## PROBLEM
Counting only lines that contain the string "chat", how many are there in the data? Say the number alone.

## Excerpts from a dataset
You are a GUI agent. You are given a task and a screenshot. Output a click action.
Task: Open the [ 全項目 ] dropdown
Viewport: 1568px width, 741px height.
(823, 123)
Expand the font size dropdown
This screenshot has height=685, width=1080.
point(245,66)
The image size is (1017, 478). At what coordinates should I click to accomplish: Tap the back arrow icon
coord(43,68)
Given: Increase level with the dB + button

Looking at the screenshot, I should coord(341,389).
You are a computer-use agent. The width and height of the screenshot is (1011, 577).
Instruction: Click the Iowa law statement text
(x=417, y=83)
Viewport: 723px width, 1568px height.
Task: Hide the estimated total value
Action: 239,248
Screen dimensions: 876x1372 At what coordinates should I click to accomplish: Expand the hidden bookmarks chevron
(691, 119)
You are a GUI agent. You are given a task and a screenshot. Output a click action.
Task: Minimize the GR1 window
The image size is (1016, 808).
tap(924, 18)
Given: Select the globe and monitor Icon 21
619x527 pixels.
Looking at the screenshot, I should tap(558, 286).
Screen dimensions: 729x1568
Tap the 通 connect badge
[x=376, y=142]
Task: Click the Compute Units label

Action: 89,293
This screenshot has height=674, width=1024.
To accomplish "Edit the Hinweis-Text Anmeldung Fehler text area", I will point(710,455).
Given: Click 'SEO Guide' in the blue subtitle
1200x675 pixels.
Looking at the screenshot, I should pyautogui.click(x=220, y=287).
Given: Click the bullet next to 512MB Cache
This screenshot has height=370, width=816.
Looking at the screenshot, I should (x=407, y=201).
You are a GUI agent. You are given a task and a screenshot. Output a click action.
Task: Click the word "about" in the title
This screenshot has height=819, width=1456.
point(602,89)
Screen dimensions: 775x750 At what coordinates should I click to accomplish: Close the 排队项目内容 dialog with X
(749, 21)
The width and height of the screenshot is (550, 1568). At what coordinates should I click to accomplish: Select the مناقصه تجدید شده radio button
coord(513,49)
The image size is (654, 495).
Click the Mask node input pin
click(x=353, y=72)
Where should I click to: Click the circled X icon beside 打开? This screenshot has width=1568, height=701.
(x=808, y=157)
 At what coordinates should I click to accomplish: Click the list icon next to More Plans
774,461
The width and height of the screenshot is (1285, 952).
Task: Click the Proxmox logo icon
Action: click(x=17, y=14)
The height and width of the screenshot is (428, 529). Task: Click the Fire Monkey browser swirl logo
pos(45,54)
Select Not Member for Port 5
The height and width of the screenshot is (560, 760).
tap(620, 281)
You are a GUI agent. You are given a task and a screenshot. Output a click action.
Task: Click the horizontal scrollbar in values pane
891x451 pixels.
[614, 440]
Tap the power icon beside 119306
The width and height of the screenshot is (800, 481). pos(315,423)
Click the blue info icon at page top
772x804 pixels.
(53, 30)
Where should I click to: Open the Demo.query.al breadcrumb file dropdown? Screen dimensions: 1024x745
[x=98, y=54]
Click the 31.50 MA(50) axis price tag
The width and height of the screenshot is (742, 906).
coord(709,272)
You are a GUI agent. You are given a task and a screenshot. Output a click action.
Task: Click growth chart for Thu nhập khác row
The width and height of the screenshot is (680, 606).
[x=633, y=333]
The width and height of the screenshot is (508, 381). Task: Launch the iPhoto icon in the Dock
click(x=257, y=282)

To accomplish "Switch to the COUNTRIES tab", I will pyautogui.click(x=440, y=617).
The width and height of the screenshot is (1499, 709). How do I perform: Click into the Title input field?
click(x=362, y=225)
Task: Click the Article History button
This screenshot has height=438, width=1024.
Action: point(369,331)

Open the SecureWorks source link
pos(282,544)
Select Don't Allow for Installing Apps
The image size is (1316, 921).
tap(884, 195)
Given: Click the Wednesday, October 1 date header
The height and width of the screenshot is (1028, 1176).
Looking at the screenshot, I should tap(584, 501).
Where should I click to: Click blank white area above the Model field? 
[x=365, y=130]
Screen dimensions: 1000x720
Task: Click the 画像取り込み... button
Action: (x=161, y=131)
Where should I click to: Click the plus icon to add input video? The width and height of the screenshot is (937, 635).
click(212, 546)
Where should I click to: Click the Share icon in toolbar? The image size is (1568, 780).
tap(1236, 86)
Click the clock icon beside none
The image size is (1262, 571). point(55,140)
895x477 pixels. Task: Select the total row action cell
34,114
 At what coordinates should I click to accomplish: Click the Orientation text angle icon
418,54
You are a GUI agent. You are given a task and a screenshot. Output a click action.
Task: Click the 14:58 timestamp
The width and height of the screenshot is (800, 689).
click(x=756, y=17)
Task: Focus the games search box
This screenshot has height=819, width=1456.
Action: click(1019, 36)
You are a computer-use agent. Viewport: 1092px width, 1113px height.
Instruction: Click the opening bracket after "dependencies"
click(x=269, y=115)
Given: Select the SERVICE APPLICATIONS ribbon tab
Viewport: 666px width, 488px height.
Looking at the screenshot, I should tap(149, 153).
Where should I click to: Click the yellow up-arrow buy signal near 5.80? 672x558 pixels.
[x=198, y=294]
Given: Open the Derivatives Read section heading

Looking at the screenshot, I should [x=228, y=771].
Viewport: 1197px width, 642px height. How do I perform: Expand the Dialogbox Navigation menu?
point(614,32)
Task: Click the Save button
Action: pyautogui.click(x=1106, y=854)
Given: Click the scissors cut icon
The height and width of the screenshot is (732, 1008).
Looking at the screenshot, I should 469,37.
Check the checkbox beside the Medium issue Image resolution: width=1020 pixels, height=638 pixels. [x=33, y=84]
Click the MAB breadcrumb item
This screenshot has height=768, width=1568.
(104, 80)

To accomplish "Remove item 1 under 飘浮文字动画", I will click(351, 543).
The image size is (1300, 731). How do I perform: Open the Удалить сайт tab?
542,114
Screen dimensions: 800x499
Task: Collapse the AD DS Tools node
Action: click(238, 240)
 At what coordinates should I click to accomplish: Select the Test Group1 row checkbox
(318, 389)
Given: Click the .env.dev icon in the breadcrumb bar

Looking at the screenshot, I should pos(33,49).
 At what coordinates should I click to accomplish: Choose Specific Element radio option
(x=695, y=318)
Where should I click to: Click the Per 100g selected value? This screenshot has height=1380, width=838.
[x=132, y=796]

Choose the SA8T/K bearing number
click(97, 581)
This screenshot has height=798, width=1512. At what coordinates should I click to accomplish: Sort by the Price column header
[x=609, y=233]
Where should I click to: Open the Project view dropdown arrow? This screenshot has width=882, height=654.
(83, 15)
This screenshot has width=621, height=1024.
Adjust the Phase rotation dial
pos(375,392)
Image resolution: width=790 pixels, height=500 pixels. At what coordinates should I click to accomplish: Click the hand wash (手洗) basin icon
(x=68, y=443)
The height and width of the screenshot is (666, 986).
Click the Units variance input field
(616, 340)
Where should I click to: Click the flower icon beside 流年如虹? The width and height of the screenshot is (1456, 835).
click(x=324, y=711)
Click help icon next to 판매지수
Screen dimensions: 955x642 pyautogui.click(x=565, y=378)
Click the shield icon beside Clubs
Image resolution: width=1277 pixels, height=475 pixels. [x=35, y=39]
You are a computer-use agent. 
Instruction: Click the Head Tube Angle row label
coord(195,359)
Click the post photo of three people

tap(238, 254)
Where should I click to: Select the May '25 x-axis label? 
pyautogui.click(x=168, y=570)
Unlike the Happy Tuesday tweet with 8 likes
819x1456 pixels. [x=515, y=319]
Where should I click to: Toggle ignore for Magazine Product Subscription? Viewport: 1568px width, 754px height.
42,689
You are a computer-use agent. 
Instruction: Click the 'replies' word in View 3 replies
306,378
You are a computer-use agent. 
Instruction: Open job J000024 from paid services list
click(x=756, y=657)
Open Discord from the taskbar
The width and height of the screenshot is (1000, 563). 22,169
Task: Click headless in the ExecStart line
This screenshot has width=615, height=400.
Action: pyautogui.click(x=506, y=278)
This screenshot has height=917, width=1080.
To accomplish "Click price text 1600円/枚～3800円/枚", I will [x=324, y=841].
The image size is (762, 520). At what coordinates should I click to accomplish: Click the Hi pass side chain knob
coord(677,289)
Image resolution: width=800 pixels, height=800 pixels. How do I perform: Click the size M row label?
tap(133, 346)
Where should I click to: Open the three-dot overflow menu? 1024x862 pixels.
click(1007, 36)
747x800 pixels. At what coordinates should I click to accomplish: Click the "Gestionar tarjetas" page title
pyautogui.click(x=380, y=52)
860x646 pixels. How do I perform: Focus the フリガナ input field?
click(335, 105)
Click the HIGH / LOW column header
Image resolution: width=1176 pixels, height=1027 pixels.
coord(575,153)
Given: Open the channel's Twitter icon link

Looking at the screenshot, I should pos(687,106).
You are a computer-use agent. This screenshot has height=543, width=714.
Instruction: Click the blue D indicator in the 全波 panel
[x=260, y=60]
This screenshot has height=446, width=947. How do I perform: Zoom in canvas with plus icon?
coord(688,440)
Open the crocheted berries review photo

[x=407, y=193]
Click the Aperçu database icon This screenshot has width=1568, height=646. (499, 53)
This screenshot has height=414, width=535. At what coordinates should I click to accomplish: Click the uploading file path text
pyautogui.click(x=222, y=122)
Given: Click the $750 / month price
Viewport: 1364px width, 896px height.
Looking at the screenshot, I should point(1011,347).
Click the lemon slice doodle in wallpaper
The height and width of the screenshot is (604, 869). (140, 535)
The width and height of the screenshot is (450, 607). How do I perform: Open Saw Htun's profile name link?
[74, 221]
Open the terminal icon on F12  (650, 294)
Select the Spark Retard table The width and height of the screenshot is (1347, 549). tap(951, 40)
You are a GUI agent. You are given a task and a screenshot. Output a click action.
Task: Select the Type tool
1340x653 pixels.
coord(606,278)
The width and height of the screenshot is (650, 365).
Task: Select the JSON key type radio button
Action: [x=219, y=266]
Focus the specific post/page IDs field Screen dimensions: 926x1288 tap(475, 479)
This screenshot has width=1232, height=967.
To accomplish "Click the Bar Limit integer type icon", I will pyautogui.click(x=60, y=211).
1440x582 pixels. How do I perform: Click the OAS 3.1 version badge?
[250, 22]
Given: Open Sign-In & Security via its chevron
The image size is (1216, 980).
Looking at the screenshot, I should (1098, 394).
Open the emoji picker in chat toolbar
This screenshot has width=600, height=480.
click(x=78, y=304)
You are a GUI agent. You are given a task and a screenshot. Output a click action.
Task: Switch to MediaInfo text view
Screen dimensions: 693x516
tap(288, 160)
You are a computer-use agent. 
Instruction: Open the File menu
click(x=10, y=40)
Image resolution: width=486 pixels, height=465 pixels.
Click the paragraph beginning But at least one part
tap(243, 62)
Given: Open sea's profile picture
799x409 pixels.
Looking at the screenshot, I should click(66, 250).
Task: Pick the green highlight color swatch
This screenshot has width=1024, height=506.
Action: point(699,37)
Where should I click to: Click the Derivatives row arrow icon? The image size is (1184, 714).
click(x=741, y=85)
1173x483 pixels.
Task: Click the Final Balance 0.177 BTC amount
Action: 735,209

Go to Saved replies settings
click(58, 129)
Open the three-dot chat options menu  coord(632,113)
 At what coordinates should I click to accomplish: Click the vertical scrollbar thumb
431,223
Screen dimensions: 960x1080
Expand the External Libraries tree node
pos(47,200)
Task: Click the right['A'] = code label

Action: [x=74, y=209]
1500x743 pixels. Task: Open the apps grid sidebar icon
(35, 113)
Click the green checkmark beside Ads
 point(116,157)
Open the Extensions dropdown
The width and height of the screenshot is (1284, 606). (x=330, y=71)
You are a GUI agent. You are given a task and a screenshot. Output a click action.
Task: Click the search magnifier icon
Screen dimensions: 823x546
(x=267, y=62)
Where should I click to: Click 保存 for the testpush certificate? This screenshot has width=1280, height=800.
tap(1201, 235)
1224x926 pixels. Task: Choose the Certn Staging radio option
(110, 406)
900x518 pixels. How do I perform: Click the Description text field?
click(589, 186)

## RESPONSE
2